- Direction: Please give the stretch from the row containing "You are a computer-use agent." through the end of the rows as a Markdown table with the columns Number and Line, skipping blank lines and leaving out the pictures.

(A run of rows)
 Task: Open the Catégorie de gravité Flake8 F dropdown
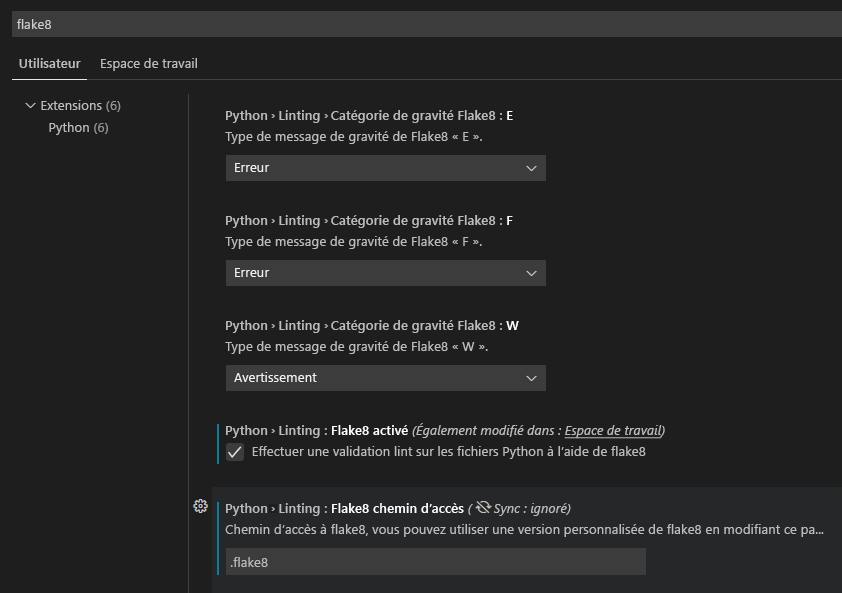tap(385, 272)
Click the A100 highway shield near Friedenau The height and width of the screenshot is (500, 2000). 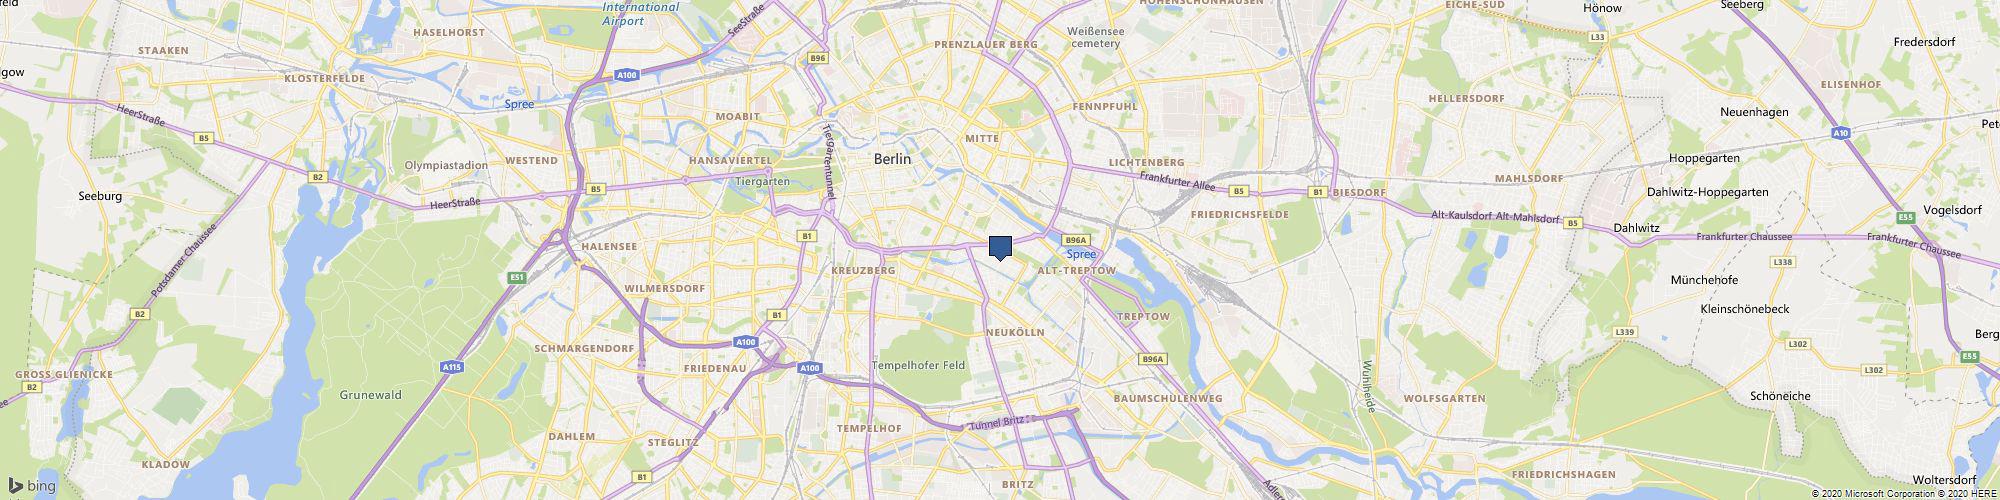745,342
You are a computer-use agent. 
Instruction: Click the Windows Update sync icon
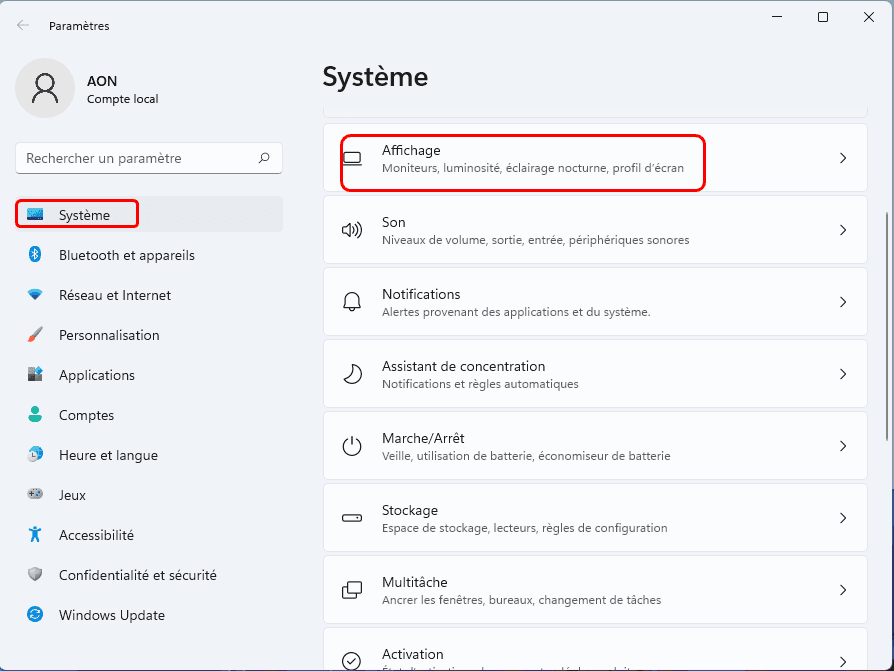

- Task answer:
| Number | Line |
|---|---|
| 1 | You are a computer-use agent.  |
| 2 | Instruction: Click the Windows Update sync icon |